1921 multilateral treaty

The Barcelona Convention and Statute on the Regime of Navigable Waterways of International Concern is a multilateral treaty that was concluded at Barcelona on 20 April 1921. Its purpose is to ensure freedom of navigation in waterways (i.e. ports, rivers and artificial canals) which bear international significance. It was registered in League of Nations Treaty Series on 8 October 1921. It went into effect on 31 October 1922. The convention is still in force.

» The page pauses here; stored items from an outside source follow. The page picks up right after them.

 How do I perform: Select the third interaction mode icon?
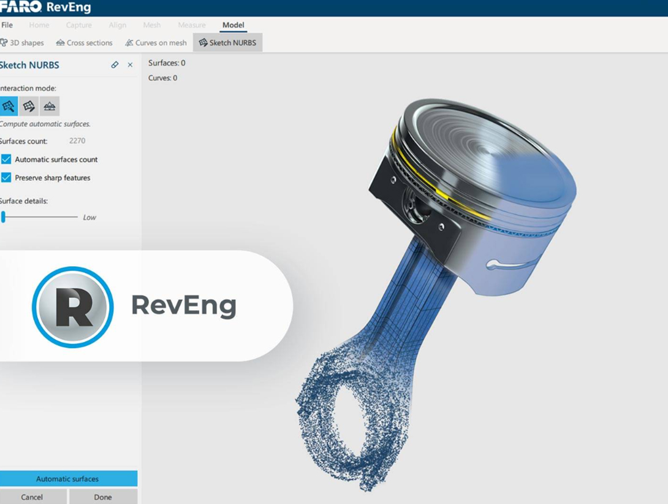tap(50, 106)
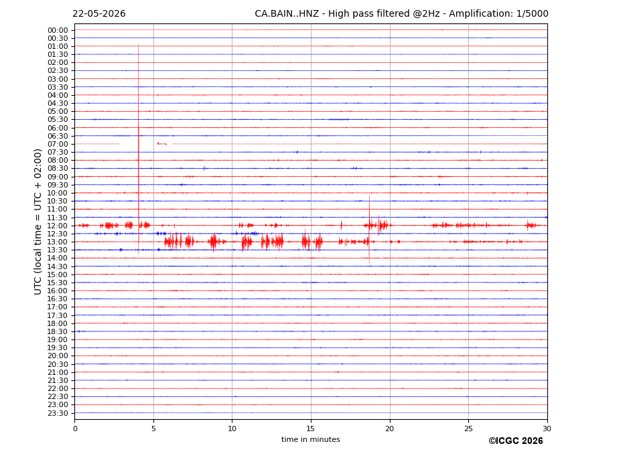Select the 13:00 time row label
Viewport: 621px width, 466px height.
pyautogui.click(x=58, y=242)
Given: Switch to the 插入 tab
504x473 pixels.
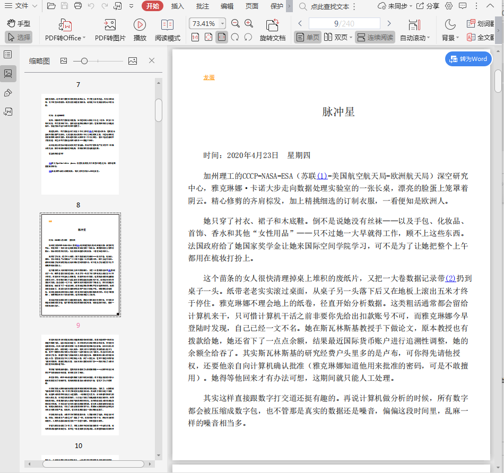Looking at the screenshot, I should pos(177,6).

==Terms of the convention==
The convention merely reaffirmed the statute adopted the day before at a League of Nations conference held in Barcelona. Article 1 of the statute defined the term "navigable waterways of international concern" as any waterway that is connected to the sea and traversing through one or more sovereign states. Article 2 stated the convention shall also apply to waterways for which international commissions have been established. Article 3 obligated governments to allow free movement for in its waterways to vessels of any state whose government signed the convention. Article 4 required equal treatment for all nationalities in applying the freedom of navigation. Article 5 allowed some exceptions to the principles of freedom of navigation if a government chose to give priority to its own nationals in certain cases, conditional on the absence of any agreements to the contrary. Article 6 allowed governments to apply their rule of law in waterways under their control. Article 7 prohibited governments to levy any dues for passage in international waterways under their control, except for minimal dues necessary for the maintenance of the said above waterways. Article 8 prohibited governments from levying customs for goods passing through their territories, and stated that the principles of the Barcelona Convention and Statute on Freedom of Transit shall also apply to maritime navigation. Article 9 obligated governments to grant equal treatment to all foreign nationals in using their ports, with some exceptions. Article 10 obligated the governments controlling waterways to maintain them regularly to allow smooth navigation.

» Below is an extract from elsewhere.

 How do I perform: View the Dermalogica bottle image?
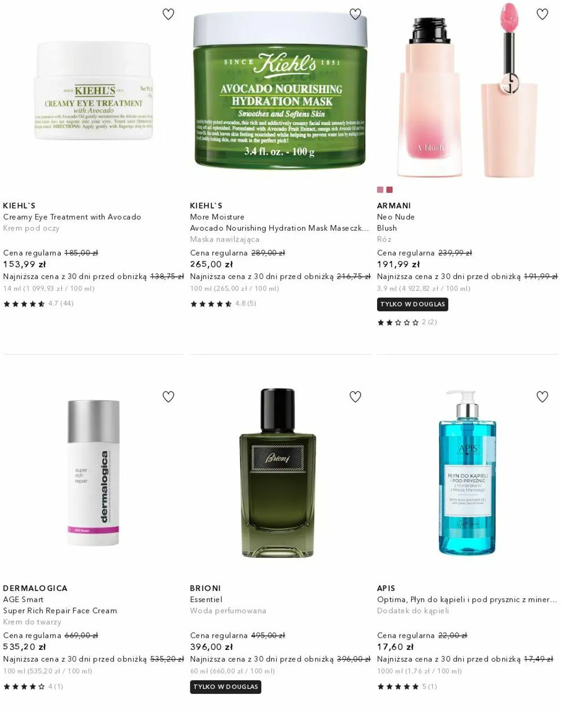[93, 473]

Article 11 dealt with states non signatory of the convention and their rights of use of the waterways. Article 12 stated that in case a waterway is divided between two or more states, the responsibility for the rule of law shall be divided according to territorial division of the waterway itself. Article 13 stated that previously signed agreements on navigation shall remain in force, but requested the governments involved not to implement provisions of such treaties if they conflicted with the convention. Article 14 regulated the work of international navigation commissions. Article 15 allowed exceptions in time of war. Article 16 stated that none of the statute's provisions shall conflict with obligations under the Covenant of the League of Nations. Article 17 stated the statute did not apply to war or police vessels. Article 18 prohibited governments to make navigation arrangements that were in conflict with the statute or convention. Article 19 allowed to make exceptions in times of national emergency. Article 20 allowed governments to grant greater freedom of navigation that provided for in the statute, if they chose to do so.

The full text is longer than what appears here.